Supporters of legalized marijuana are pushing for ballot measures in Alaska and California.
"There's been a remarkable evolution in the cannabis industry," said Steve Berg,editor at ArcView Market Research. ArcView offers start-up funds to cannabis businesses. "While certain people do still smoke joints, many other formats used are constituting an increasing portion of the market," Berg said.
New marijuana ingestion methods beyond smoking are helping to drive cannabis' growth. Marijuana concentrates are the fastest growing category of products. Oil extracted from raw cannabis also can offer exact dosing for medicinal purposes, including the treatment of chronic pain. Non-smoking technologies include vaporization, edibles and capsules.
Beyond actual pot production and sales, more ancillary businesses are emerging, including security, insurance and e-commerce companies that support the legal marijuana supply chain.
Some food-focused entrepreneurs are betting adult recreational marijuana becomes an alternative to wine consumption.
Denver-based party planner Jane West, owner of Edible Events, has been throwing parties for years. As the adult legalized marijuana market takes shape, she's hosting her first cannabis-food party this month at an art gallery. She has created a tasting menu specifically designed to pair with marijuana consumption.
To be clear, the food will not include weed as an ingredient due to state regulations. Instead, the cannabis food party is BYOC, bring your own cannabis. West has partnered with Uber, which lets consumers connect with drivers using a mobile app. Party rules will prohibit guests driving themselves.
Roaming waiters will serve high-class munchies to sate cannabis-induced munchies. Forget doobies, chased by cheap party snacks. Imagine this scenario instead. Ingest marijuana through a sleek vaporizer. Hungry? Then nibble on bacon skewers, laced with ancho chile, finished with sweet corn chowder. Because ingesting marijuana can sometimes cause a dry "cotton mouth," West is sticking to food with high moisture content, so no bread, crackers or pretzels.
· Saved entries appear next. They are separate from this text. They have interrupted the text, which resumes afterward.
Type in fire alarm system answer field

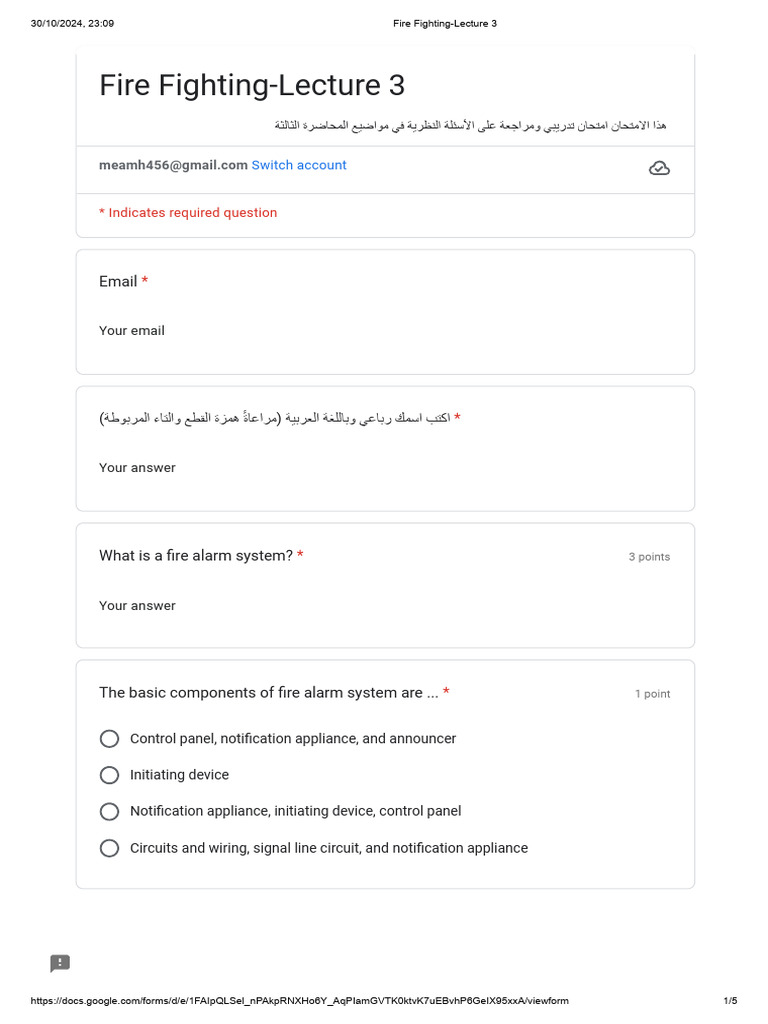click(137, 606)
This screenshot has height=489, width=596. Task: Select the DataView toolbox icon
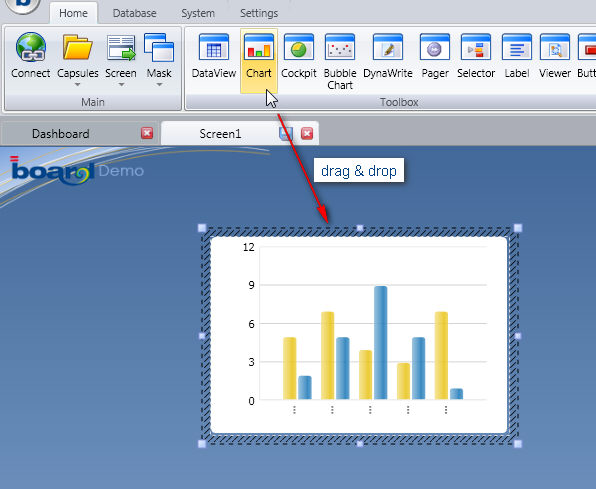coord(214,47)
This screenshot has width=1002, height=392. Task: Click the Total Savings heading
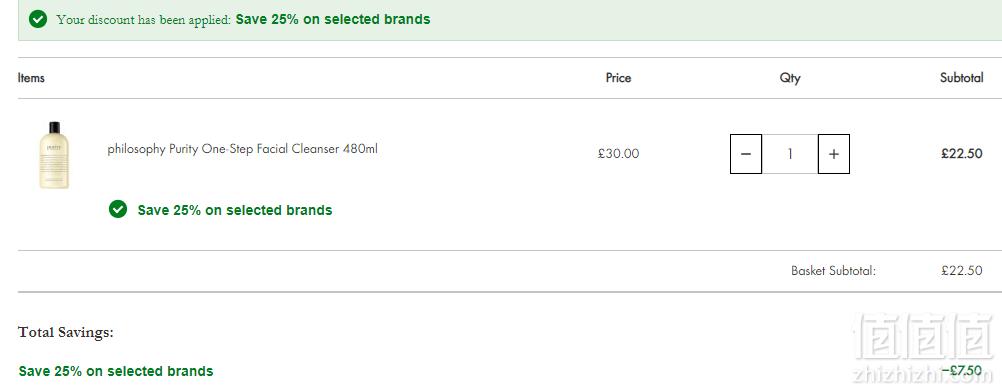point(66,332)
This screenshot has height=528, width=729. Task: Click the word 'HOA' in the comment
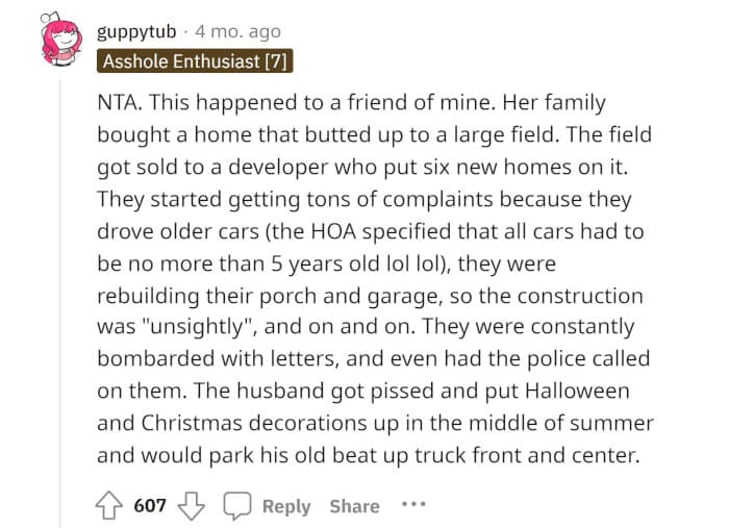click(x=333, y=231)
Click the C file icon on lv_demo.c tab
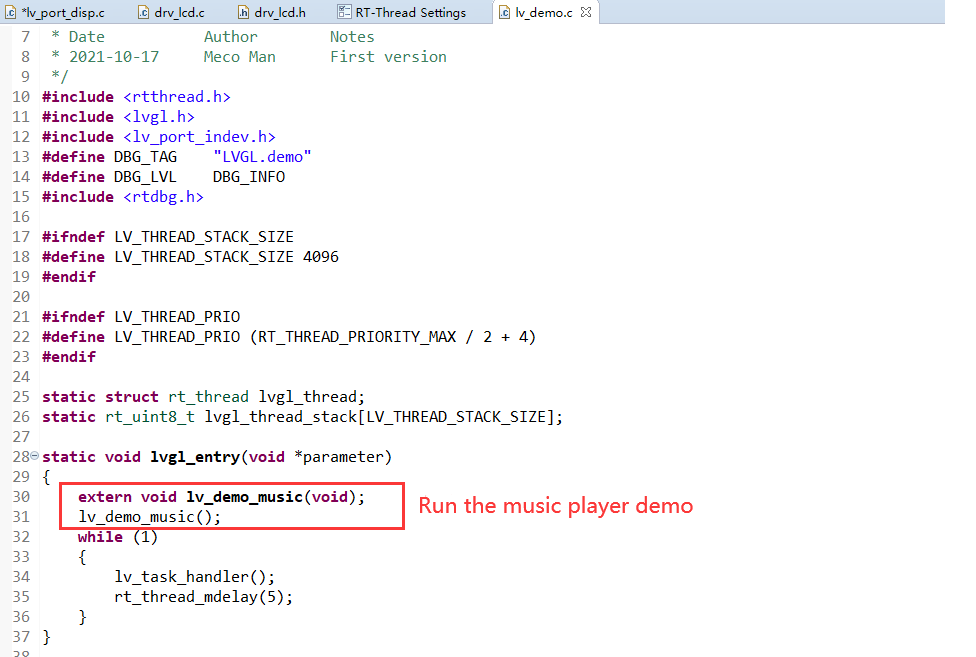Viewport: 976px width, 657px height. (504, 13)
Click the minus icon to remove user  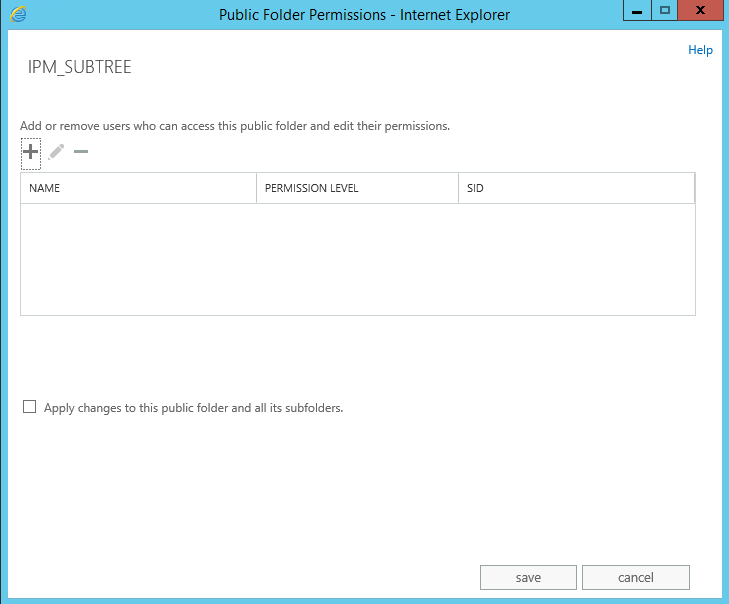[x=81, y=152]
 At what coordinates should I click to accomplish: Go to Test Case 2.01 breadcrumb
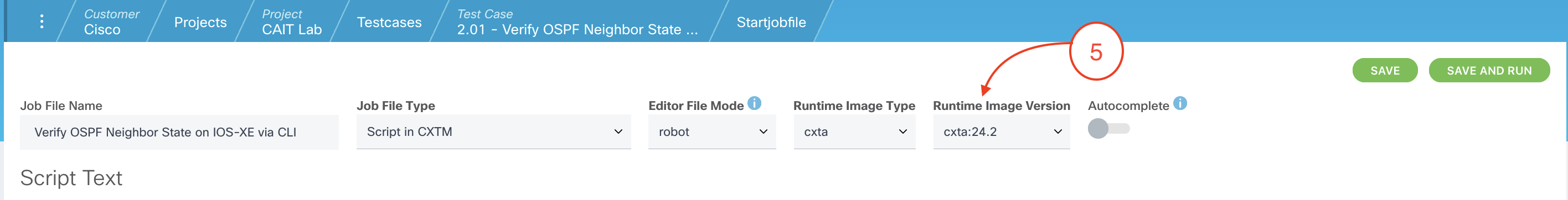point(577,22)
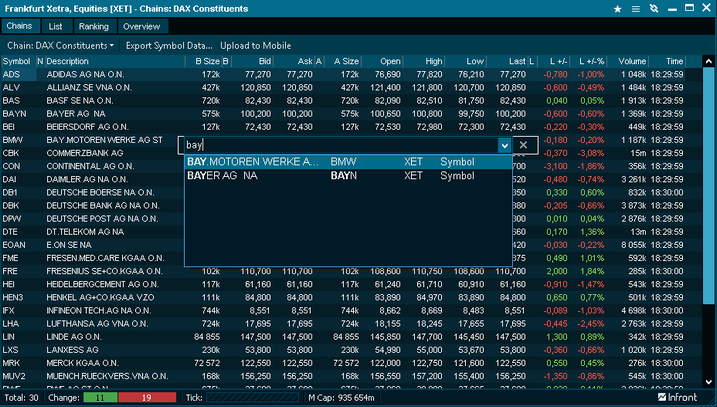Click the favorites star icon
This screenshot has width=717, height=407.
[618, 8]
"I wanted high-end food pairings with 'BYO' cannabis, as cannabis is an alternative to wine," West said. "I wanted a mainstream, artisanal experience."
Amid Colorado's fast-moving marijuana scene, weed and sushi pairing menus have appeared.
Plus, a Denver marijuana dispensary already is experiencing a short-term shortage, a 3D Cannabis employee told CNBC last week. Amid restocking inventory, dispensary workers are rationing sales to customers.
Marijuana industry experts forecast an even more robust, wholesale cannabis market once a key rule expires at the end of September. Colorado law now requires marijuana businesses to grow a substantial percentage of the marijuana they sell, which is commonly known as vertical integration.
"The obvious forecast is that you'd see an industry that looks like the beer industry," said Jeffrey Miron, senior lecturer and director of Undergraduate Studies at Harvard University's Department of Economics. Micro growers could produce more expensive, artisanal cannabis strains, with larger manufacturers producing more readily available varieties. "They could co-exist," said Miron.
"The precursors of true national cannabis companies have emerged in the form of multi-state licensors and are leveraging strong branding and scalable business models," Berg wrote in his recent ArcView report.
Take the case of Denver-based Dixie Elixir, a leading maker of cannabis-laced edibles. Its products include cannabis-infused chocolate, ice cream, beverages, capsules, bath soaks and muscle relief lotion. Dixie Elixir employs a national branding and licensing strategy, with plans to grow and be acquired.
"These companies will be prime candidates for acquisition or public listing, especially upon federal legalization," Berg wrote in his report.